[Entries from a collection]

########

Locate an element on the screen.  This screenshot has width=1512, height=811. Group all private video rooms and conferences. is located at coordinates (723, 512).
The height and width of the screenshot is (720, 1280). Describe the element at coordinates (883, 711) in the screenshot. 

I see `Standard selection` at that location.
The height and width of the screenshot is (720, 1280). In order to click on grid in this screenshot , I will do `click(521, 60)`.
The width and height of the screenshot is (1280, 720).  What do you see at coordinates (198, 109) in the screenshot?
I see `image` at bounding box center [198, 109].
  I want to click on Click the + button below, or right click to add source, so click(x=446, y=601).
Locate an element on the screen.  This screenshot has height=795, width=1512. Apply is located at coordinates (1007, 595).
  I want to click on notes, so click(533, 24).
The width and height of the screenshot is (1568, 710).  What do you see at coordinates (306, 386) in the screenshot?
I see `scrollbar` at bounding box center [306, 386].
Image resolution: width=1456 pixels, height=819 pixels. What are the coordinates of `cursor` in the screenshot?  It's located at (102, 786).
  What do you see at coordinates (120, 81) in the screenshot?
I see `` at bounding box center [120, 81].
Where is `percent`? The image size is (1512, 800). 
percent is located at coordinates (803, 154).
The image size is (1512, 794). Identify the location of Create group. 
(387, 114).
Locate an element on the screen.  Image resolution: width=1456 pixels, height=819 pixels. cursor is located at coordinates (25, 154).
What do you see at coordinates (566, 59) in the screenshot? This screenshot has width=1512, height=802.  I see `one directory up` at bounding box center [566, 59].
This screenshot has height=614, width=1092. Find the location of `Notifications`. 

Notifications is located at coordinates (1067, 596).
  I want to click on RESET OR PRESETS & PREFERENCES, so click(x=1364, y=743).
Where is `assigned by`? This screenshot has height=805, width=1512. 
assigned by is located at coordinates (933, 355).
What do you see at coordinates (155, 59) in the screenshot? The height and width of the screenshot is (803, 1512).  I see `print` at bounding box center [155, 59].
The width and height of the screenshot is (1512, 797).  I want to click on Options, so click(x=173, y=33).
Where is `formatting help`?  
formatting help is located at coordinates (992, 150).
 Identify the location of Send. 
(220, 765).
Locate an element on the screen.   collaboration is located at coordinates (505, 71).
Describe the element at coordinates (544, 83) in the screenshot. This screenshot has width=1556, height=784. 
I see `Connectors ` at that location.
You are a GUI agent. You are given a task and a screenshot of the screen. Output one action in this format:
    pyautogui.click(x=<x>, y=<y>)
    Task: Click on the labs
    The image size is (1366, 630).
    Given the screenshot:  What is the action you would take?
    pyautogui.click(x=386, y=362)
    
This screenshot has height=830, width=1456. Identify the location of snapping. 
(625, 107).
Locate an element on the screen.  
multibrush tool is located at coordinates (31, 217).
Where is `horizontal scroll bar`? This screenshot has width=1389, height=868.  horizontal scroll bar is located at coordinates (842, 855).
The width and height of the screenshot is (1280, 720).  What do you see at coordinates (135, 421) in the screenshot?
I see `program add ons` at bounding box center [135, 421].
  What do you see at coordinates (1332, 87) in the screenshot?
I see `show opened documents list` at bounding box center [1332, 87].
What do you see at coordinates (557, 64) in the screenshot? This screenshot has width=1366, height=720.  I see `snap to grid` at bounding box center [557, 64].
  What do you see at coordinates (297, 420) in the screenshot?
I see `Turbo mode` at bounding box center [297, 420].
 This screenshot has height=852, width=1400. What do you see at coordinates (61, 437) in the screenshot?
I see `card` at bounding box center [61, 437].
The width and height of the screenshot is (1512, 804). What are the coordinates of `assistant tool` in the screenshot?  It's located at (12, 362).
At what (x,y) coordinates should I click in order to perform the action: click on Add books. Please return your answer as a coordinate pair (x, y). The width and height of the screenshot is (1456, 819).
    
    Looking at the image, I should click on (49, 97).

########

> [Description of the task]:
Please copy out every one of the records above, word for word.

> [Response to the task]:
Locate an element on the screen.  This screenshot has width=1512, height=811. Group all private video rooms and conferences. is located at coordinates (723, 512).
The height and width of the screenshot is (720, 1280). Describe the element at coordinates (883, 711) in the screenshot. 

I see `Standard selection` at that location.
The height and width of the screenshot is (720, 1280). In order to click on grid in this screenshot , I will do `click(521, 60)`.
The width and height of the screenshot is (1280, 720).  What do you see at coordinates (198, 109) in the screenshot?
I see `image` at bounding box center [198, 109].
  I want to click on Click the + button below, or right click to add source, so click(x=446, y=601).
Locate an element on the screen.  This screenshot has height=795, width=1512. Apply is located at coordinates (1007, 595).
  I want to click on notes, so click(533, 24).
The width and height of the screenshot is (1568, 710).  What do you see at coordinates (306, 386) in the screenshot?
I see `scrollbar` at bounding box center [306, 386].
Image resolution: width=1456 pixels, height=819 pixels. What are the coordinates of `cursor` in the screenshot?  It's located at (102, 786).
  What do you see at coordinates (120, 81) in the screenshot?
I see `` at bounding box center [120, 81].
Where is `percent`? The image size is (1512, 800). 
percent is located at coordinates (803, 154).
The image size is (1512, 794). Identify the location of Create group. 
(387, 114).
Locate an element on the screen.  Image resolution: width=1456 pixels, height=819 pixels. cursor is located at coordinates (25, 154).
What do you see at coordinates (566, 59) in the screenshot? This screenshot has width=1512, height=802.  I see `one directory up` at bounding box center [566, 59].
This screenshot has height=614, width=1092. Find the location of `Notifications`. 

Notifications is located at coordinates (1067, 596).
  I want to click on RESET OR PRESETS & PREFERENCES, so click(x=1364, y=743).
Where is `assigned by`? This screenshot has height=805, width=1512. 
assigned by is located at coordinates (933, 355).
What do you see at coordinates (155, 59) in the screenshot? The height and width of the screenshot is (803, 1512).  I see `print` at bounding box center [155, 59].
The width and height of the screenshot is (1512, 797).  I want to click on Options, so click(x=173, y=33).
Where is `formatting help`?  
formatting help is located at coordinates (992, 150).
 Identify the location of Send. 
(220, 765).
Locate an element on the screen.   collaboration is located at coordinates (505, 71).
Describe the element at coordinates (544, 83) in the screenshot. This screenshot has width=1556, height=784. 
I see `Connectors ` at that location.
You are a GUI agent. You are given a task and a screenshot of the screen. Output one action in this format:
    pyautogui.click(x=<x>, y=<y>)
    Task: Click on the labs
    The image size is (1366, 630).
    Given the screenshot:  What is the action you would take?
    pyautogui.click(x=386, y=362)
    
This screenshot has height=830, width=1456. Identify the location of snapping. 
(625, 107).
Locate an element on the screen.  
multibrush tool is located at coordinates (31, 217).
Where is `horizontal scroll bar`? This screenshot has width=1389, height=868.  horizontal scroll bar is located at coordinates (842, 855).
The width and height of the screenshot is (1280, 720).  What do you see at coordinates (135, 421) in the screenshot?
I see `program add ons` at bounding box center [135, 421].
  What do you see at coordinates (1332, 87) in the screenshot?
I see `show opened documents list` at bounding box center [1332, 87].
What do you see at coordinates (557, 64) in the screenshot? This screenshot has width=1366, height=720.  I see `snap to grid` at bounding box center [557, 64].
  What do you see at coordinates (297, 420) in the screenshot?
I see `Turbo mode` at bounding box center [297, 420].
 This screenshot has height=852, width=1400. What do you see at coordinates (61, 437) in the screenshot?
I see `card` at bounding box center [61, 437].
The width and height of the screenshot is (1512, 804). What are the coordinates of `assistant tool` in the screenshot?  It's located at (12, 362).
At what (x,y) coordinates should I click in order to perform the action: click on Add books. Please return your answer as a coordinate pair (x, y). The width and height of the screenshot is (1456, 819).
    
    Looking at the image, I should click on (49, 97).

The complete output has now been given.